A tie-in work is a work of fiction or other product based on a media property such as a film, video game, television series, board game, web site, role-playing game or literary property. Tie-ins are authorized by the owners of the original property, and are a form of cross-promotion used primarily to generate additional income from that property and to promote its visibility.
Common tie-in products include literary works, which may be novelizations of a media property, original novels or story collections inspired by the property, or republished previously existing books, such as the novels on which a media property was based, with artwork or photographs from the property.
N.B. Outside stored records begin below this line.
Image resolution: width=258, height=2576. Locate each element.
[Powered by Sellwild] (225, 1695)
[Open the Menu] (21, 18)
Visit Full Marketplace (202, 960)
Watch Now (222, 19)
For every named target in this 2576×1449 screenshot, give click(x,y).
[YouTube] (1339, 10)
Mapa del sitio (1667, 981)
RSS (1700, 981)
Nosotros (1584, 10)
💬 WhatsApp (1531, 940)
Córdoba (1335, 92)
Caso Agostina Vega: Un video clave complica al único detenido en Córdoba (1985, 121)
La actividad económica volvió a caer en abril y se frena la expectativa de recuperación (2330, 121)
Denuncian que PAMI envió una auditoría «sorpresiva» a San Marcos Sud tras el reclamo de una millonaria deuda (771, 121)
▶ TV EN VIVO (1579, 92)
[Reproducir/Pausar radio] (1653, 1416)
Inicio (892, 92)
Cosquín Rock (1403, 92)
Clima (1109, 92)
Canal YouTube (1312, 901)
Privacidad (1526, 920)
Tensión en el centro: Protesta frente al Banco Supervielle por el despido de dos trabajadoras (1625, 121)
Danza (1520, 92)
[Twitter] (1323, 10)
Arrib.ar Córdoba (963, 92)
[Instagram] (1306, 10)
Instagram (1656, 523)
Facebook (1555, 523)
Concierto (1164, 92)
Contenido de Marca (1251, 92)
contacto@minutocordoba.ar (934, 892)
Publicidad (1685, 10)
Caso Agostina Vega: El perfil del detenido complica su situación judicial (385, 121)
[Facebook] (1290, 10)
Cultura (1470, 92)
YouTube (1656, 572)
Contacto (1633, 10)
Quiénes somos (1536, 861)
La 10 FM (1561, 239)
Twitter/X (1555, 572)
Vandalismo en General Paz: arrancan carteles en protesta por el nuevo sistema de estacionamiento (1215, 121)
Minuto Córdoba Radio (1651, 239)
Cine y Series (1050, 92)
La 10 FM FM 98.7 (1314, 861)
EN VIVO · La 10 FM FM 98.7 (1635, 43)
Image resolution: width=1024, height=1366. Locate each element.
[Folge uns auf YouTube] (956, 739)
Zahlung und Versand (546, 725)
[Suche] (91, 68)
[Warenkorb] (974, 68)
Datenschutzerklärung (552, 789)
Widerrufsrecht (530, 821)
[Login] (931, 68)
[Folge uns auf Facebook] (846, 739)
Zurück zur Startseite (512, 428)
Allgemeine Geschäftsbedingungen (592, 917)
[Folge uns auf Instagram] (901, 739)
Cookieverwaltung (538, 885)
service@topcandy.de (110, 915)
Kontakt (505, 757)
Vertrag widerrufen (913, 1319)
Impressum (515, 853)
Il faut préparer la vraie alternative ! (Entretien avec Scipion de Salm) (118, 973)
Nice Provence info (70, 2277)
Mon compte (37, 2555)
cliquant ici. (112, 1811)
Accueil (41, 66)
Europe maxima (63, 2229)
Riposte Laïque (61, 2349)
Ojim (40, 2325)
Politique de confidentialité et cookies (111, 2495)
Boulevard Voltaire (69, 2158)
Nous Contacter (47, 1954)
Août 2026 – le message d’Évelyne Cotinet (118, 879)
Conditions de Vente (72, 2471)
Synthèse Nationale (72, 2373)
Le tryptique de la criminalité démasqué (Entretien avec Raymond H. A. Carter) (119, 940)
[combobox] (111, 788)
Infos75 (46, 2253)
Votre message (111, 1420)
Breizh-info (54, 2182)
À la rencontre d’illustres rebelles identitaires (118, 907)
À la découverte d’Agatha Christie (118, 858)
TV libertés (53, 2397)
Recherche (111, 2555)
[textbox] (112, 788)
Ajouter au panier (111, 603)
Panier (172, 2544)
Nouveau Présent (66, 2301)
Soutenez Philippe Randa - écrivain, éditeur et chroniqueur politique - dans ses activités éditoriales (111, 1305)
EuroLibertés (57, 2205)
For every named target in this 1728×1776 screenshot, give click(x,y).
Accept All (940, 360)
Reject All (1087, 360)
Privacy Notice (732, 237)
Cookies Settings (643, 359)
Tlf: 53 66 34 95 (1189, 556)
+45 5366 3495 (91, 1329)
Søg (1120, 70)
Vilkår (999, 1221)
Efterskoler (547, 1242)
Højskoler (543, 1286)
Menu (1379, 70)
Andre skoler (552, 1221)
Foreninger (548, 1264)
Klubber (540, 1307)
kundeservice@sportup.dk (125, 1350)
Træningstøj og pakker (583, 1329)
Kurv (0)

According to publishing industry estimates, about one or two percent of the audience of a film will buy its novelization, making these relatively inexpensively produced works a commercially attractive proposition in the case of blockbuster film franchises. Although increasingly also a domain of previously established novelists, tie-in writing has the disadvantages, from the writers' point of view, of modest pay, tight deadlines and no ownership in the intellectual property created.
Tie-in products may also have a documentary or supplemental character, such or "making-of" books documenting the creation of a media property. Tie-in products also include other types of works based on the media property, such as soundtrack recordings, video games or merchandise including toys and clothing.
A novelization is a derivative novel that adapts the story of a work created for another medium, such as a film, TV series, comic strip or video game. Film novelizations were particularly popular before the invention of home video, but continue to find commercial success as part of marketing campaigns for major films. They are often written by accomplished writers based on an early draft of the film's script and on a tight deadline.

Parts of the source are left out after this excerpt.